_EXERCISE REQUIREMENTS_
The full listing is needed, transcribed word for word.

_TASK INPUTS_
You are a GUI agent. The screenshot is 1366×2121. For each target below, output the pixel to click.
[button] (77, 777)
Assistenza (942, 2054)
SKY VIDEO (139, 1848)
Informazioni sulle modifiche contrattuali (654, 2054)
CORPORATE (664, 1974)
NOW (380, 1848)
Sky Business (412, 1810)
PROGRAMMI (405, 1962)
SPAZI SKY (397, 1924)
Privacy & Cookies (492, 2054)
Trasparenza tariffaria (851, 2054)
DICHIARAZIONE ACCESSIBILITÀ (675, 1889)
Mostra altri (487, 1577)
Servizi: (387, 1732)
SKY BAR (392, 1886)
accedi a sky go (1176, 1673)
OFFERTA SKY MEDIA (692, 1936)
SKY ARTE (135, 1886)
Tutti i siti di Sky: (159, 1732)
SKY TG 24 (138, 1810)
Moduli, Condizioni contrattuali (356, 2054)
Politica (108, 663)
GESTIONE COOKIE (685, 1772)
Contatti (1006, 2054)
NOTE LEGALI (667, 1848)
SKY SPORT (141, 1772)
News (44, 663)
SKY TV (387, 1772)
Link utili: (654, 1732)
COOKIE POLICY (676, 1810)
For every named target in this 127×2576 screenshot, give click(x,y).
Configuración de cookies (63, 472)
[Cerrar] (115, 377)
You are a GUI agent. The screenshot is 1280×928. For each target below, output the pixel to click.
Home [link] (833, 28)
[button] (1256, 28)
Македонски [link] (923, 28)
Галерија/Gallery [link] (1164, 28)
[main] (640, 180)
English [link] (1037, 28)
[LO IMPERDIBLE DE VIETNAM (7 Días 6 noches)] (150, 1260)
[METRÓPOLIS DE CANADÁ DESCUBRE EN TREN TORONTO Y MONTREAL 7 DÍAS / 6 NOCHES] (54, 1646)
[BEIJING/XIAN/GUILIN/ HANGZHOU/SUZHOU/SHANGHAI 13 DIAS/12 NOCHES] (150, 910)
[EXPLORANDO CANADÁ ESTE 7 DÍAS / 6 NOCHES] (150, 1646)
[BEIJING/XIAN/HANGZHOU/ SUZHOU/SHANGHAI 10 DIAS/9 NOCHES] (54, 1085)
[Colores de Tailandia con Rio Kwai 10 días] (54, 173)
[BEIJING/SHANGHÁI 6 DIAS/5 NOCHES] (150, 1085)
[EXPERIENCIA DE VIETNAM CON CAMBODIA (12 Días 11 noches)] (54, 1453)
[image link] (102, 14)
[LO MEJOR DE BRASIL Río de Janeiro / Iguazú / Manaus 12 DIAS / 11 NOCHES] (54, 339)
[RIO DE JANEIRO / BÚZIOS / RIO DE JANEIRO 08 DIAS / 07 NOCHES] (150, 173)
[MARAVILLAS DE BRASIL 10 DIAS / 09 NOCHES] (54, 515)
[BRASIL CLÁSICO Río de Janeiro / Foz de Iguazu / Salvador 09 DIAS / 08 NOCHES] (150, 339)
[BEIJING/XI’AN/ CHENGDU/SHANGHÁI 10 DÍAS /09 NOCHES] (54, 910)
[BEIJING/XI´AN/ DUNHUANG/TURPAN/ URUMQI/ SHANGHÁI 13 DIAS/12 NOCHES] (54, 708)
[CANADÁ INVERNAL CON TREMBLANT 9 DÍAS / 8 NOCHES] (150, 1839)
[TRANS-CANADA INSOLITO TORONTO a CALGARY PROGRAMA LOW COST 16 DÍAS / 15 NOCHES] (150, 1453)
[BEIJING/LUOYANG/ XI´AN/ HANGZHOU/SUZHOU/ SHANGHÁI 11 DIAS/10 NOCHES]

_OUTPUT OF THE TASK_
You are a GUI agent. The screenshot is 1366×2121. For each target below, output the pixel to click.
[button] (77, 777)
Assistenza (942, 2054)
SKY VIDEO (139, 1848)
Informazioni sulle modifiche contrattuali (654, 2054)
CORPORATE (664, 1974)
NOW (380, 1848)
Sky Business (412, 1810)
PROGRAMMI (405, 1962)
SPAZI SKY (397, 1924)
Privacy & Cookies (492, 2054)
Trasparenza tariffaria (851, 2054)
DICHIARAZIONE ACCESSIBILITÀ (675, 1889)
Mostra altri (487, 1577)
Servizi: (387, 1732)
SKY BAR (392, 1886)
accedi a sky go (1176, 1673)
OFFERTA SKY MEDIA (692, 1936)
SKY ARTE (135, 1886)
Tutti i siti di Sky: (159, 1732)
SKY TG 24 (138, 1810)
Moduli, Condizioni contrattuali (356, 2054)
Politica (108, 663)
GESTIONE COOKIE (685, 1772)
Contatti (1006, 2054)
NOTE LEGALI (667, 1848)
SKY SPORT (141, 1772)
News (44, 663)
SKY TV (387, 1772)
Link utili: (654, 1732)
COOKIE POLICY (676, 1810)
For every named target in this 127×2576 screenshot, give click(x,y).
Configuración de cookies (63, 472)
[Cerrar] (115, 377)
You are a GUI agent. The screenshot is 1280×928. For each target below, output the pixel to click.
Home [link] (833, 28)
[button] (1256, 28)
Македонски [link] (923, 28)
Галерија/Gallery [link] (1164, 28)
[main] (640, 180)
English [link] (1037, 28)
[LO IMPERDIBLE DE VIETNAM (7 Días 6 noches)] (150, 1260)
[METRÓPOLIS DE CANADÁ DESCUBRE EN TREN TORONTO Y MONTREAL 7 DÍAS / 6 NOCHES] (54, 1646)
[BEIJING/XIAN/GUILIN/ HANGZHOU/SUZHOU/SHANGHAI 13 DIAS/12 NOCHES] (150, 910)
[EXPLORANDO CANADÁ ESTE 7 DÍAS / 6 NOCHES] (150, 1646)
[BEIJING/XIAN/HANGZHOU/ SUZHOU/SHANGHAI 10 DIAS/9 NOCHES] (54, 1085)
[Colores de Tailandia con Rio Kwai 10 días] (54, 173)
[BEIJING/SHANGHÁI 6 DIAS/5 NOCHES] (150, 1085)
[EXPERIENCIA DE VIETNAM CON CAMBODIA (12 Días 11 noches)] (54, 1453)
[image link] (102, 14)
[LO MEJOR DE BRASIL Río de Janeiro / Iguazú / Manaus 12 DIAS / 11 NOCHES] (54, 339)
[RIO DE JANEIRO / BÚZIOS / RIO DE JANEIRO 08 DIAS / 07 NOCHES] (150, 173)
[MARAVILLAS DE BRASIL 10 DIAS / 09 NOCHES] (54, 515)
[BRASIL CLÁSICO Río de Janeiro / Foz de Iguazu / Salvador 09 DIAS / 08 NOCHES] (150, 339)
[BEIJING/XI’AN/ CHENGDU/SHANGHÁI 10 DÍAS /09 NOCHES] (54, 910)
[BEIJING/XI´AN/ DUNHUANG/TURPAN/ URUMQI/ SHANGHÁI 13 DIAS/12 NOCHES] (54, 708)
[CANADÁ INVERNAL CON TREMBLANT 9 DÍAS / 8 NOCHES] (150, 1839)
[TRANS-CANADA INSOLITO TORONTO a CALGARY PROGRAMA LOW COST 16 DÍAS / 15 NOCHES] (150, 1453)
[BEIJING/LUOYANG/ XI´AN/ HANGZHOU/SUZHOU/ SHANGHÁI 11 DIAS/10 NOCHES]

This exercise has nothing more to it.